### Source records
======

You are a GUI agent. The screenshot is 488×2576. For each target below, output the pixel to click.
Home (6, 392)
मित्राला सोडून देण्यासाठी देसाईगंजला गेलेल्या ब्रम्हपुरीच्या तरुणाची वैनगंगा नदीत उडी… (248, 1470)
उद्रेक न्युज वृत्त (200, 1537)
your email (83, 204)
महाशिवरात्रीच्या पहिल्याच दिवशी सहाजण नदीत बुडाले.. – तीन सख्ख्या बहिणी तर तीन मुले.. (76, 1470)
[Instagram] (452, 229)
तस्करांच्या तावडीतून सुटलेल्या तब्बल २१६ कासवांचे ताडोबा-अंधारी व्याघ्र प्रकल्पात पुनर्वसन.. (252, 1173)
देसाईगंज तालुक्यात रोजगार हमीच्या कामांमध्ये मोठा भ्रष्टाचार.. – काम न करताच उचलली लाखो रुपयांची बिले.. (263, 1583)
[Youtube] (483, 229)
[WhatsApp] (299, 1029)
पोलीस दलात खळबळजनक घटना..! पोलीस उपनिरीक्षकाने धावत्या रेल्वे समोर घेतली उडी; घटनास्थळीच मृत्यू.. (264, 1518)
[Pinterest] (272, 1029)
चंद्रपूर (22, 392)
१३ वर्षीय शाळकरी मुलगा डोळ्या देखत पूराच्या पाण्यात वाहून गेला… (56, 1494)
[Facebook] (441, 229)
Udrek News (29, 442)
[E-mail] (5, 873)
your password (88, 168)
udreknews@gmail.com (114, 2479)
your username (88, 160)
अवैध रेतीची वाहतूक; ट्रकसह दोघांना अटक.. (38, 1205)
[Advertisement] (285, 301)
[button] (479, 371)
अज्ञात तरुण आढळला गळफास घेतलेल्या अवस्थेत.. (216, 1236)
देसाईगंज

======

### To do
A word-for-word copy of the lines above from the one with "उद्रेक न्युज वृत्त (200, 1537)" through the one with "[WhatsApp] (299, 1029)", inclusive, is the only output wanted.

### Response below
उद्रेक न्युज वृत्त (200, 1537)
your email (83, 204)
महाशिवरात्रीच्या पहिल्याच दिवशी सहाजण नदीत बुडाले.. – तीन सख्ख्या बहिणी तर तीन मुले.. (76, 1470)
[Instagram] (452, 229)
तस्करांच्या तावडीतून सुटलेल्या तब्बल २१६ कासवांचे ताडोबा-अंधारी व्याघ्र प्रकल्पात पुनर्वसन.. (252, 1173)
देसाईगंज तालुक्यात रोजगार हमीच्या कामांमध्ये मोठा भ्रष्टाचार.. – काम न करताच उचलली लाखो रुपयांची बिले.. (263, 1583)
[Youtube] (483, 229)
[WhatsApp] (299, 1029)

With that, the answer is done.